REVENUE Commissioners chair Josephine Feehily said that Revenue had made a mistake in not sending enough information to people about paying their property tax for 2014.
She said this was the reason it had pared back the letter sent to 960,000 households, believing that they had sufficient information from the booklet sent out earlier this year for the payment of the 2013 property tax.
"Clearly this was a mistaken assumption on our part," she said.
She was appearing at the Oireachtas Finance committee to deal with the fallout from the decision to require homeowners to pay their property tax for next year before Christmas if they were using a credit or debit card.
Ms Feehily said that all of the payment options for the property tax had been successfully used before.

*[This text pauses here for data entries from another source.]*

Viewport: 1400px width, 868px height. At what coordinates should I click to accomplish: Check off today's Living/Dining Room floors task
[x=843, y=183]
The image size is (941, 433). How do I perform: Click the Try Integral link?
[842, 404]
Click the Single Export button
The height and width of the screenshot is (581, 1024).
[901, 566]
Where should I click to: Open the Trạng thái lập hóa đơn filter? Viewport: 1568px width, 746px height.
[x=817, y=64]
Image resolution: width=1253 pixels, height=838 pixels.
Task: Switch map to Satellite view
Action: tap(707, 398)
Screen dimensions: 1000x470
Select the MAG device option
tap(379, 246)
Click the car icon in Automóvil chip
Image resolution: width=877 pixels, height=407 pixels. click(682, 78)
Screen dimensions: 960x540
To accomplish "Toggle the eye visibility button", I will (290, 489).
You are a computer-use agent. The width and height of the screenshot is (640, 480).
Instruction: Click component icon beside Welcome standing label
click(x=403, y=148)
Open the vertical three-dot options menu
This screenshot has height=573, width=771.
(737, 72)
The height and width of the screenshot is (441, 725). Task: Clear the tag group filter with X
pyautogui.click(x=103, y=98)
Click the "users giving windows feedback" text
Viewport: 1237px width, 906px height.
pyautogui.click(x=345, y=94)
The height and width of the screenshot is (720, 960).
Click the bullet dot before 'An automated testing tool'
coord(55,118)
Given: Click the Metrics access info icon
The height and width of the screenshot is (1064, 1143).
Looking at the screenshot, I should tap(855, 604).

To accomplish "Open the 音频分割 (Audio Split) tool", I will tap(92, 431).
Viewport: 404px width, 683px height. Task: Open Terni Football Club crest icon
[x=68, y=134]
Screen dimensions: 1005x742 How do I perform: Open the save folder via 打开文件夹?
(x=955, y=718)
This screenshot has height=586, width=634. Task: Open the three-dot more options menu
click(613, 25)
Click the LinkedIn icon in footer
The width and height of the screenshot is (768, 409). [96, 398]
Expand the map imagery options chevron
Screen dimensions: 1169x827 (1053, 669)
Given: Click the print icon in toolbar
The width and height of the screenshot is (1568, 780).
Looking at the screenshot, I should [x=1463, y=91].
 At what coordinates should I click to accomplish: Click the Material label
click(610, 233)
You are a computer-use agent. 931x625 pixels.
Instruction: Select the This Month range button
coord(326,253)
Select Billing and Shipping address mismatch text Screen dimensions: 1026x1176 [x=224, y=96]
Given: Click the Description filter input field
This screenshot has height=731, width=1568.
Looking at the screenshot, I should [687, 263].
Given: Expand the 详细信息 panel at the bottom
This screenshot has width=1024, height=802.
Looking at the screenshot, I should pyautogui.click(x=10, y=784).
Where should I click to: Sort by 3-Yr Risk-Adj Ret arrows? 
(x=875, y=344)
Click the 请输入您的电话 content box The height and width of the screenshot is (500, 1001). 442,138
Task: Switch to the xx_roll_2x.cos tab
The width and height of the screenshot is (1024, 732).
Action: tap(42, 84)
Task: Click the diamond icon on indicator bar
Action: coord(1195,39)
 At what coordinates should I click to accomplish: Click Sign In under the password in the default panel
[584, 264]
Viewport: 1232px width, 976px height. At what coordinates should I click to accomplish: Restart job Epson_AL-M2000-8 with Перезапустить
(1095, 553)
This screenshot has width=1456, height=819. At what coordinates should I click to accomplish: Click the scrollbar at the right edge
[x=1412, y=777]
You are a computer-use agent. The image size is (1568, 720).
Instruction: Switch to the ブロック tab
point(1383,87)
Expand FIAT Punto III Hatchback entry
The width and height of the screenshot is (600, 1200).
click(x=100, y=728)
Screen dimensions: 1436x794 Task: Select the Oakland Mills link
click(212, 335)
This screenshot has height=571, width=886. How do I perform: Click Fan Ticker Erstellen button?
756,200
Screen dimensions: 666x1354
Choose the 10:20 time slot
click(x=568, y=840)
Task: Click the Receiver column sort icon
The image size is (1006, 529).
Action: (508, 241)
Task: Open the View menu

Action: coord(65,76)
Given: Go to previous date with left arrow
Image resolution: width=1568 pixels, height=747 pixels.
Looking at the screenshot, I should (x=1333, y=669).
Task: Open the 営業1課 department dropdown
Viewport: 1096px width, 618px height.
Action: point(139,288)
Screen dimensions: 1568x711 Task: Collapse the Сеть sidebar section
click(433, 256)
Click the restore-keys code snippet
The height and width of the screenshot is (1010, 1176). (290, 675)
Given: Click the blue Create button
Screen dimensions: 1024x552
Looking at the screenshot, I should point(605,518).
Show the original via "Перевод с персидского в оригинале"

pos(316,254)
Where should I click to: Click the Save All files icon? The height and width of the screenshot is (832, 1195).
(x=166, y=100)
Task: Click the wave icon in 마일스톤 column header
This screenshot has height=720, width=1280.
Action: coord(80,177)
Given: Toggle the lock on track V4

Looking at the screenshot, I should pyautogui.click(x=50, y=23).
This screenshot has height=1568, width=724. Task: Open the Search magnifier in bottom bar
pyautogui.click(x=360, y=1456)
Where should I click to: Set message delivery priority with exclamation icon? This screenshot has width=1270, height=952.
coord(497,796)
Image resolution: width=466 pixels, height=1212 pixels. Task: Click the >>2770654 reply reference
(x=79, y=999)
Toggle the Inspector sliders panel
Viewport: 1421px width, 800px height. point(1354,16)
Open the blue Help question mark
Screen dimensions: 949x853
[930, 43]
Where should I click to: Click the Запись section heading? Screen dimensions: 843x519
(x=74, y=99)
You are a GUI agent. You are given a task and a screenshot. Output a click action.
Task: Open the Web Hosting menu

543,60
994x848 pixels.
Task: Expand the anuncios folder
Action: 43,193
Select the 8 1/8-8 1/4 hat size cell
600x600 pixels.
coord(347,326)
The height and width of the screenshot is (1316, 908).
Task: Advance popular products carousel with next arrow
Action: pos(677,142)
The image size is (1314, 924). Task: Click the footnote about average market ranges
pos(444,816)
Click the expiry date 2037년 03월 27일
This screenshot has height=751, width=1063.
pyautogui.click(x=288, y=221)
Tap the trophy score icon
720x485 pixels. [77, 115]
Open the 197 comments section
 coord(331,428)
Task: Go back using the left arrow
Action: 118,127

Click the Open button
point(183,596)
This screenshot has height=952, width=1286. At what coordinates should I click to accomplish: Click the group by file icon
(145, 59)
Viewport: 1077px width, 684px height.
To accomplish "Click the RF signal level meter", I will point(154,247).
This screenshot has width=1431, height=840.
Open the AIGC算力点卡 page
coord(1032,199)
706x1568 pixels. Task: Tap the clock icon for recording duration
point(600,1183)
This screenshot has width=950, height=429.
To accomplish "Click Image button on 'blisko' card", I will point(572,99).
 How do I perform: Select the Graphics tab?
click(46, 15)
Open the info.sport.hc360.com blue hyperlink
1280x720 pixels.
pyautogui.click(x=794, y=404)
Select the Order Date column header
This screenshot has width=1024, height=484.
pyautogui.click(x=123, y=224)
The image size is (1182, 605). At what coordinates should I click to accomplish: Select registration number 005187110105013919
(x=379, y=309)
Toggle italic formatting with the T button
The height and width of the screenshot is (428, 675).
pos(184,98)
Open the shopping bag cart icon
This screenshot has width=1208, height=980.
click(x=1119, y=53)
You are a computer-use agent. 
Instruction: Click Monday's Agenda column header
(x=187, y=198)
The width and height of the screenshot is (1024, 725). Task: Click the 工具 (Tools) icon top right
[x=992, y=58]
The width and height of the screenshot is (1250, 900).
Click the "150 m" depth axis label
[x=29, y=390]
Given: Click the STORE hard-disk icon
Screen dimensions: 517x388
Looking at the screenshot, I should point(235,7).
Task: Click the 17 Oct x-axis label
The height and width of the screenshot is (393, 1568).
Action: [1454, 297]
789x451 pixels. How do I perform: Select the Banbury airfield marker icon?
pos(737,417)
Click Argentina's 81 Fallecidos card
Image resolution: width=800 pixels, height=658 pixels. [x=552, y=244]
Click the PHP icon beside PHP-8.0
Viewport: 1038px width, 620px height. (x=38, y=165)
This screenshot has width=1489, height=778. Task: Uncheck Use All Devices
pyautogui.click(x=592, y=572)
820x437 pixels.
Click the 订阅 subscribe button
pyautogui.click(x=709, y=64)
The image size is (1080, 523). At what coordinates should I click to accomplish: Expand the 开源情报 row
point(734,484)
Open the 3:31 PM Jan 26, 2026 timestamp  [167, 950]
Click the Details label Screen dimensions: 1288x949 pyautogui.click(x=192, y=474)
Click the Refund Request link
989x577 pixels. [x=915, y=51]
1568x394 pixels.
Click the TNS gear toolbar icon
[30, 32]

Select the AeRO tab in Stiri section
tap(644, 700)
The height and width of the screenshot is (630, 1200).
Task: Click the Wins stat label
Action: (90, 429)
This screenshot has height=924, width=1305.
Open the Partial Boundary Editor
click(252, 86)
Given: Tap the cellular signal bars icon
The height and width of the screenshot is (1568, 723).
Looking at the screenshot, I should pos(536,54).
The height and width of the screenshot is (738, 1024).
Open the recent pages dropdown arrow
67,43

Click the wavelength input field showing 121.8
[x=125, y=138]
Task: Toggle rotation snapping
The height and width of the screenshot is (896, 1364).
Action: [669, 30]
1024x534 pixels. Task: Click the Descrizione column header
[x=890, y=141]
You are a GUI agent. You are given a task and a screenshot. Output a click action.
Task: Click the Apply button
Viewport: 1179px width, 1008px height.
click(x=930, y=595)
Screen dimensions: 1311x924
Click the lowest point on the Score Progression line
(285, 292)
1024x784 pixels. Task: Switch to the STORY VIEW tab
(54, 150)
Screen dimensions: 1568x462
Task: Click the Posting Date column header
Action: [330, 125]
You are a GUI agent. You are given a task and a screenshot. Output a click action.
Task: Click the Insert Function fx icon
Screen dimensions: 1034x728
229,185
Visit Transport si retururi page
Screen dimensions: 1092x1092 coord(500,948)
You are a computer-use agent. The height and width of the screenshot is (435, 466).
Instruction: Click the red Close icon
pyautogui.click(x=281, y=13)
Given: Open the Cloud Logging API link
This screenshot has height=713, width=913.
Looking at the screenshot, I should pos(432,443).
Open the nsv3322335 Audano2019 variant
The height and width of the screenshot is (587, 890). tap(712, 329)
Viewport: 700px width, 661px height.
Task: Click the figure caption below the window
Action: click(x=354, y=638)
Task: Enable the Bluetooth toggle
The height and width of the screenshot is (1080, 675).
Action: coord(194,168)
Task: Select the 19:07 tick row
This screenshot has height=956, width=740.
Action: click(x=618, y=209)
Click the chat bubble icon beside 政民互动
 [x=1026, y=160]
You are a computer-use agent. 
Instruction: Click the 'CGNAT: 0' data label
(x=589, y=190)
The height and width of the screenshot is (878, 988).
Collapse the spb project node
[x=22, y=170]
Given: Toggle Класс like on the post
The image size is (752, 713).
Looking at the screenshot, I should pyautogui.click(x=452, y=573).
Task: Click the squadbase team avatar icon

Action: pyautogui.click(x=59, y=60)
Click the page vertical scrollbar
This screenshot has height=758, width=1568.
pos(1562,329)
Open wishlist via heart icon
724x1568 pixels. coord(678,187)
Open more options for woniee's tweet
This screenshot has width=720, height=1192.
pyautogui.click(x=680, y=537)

She said that the Revenue had to ask people to file their property tax return this month for 2014 so that it could provide seven different payment options. She said that returns had already been made for 205,000 properties, giving a compliance rate of 35pc with three weeks to go to the filing deadline for 2014. She said people had five payment options if they did not want to pay their property tax for 2014 this year.
Ms Feehily defended the decision to require the immediate payment of the property tax by credit card. She said that one of the Revenue's responsibilities was to take steps to reduce opportunity for non-payment.
"I would never refuse to consider changing things for next year. I just think its important not to think this is simple," she said.
Ms Feehily said it was risky to allow people to delay their credit card payment until January 1 - saying that meant people would have to be paying on New Year's Eve or New Year's Day.
Labour TD Ciaran Lynch, who is chair of the committee, told Ms Feehily that it was possible for credit card payments to be taken at a later date in hotel bookings and M50 toll charges.
"We are talking about a systems issue as opposed to a legislative issue," he said.
But Ms Feehily responded strongly by asking him if taxpayers would be happy giving their credit card details to the Revenue to dip into when it liked.
Ms Feehily confirmed that people could send a post-dated cheque to the Revenue so that their property tax payment would not be cashed until January 1.
But she said that it was a riskier method of payment because people did not always put their property tax ID number on the back of the cheque. She said there were still cheques from earlier in the year that could not be matched to a property by the Revenue.
"Please put identification on the back of it," she said.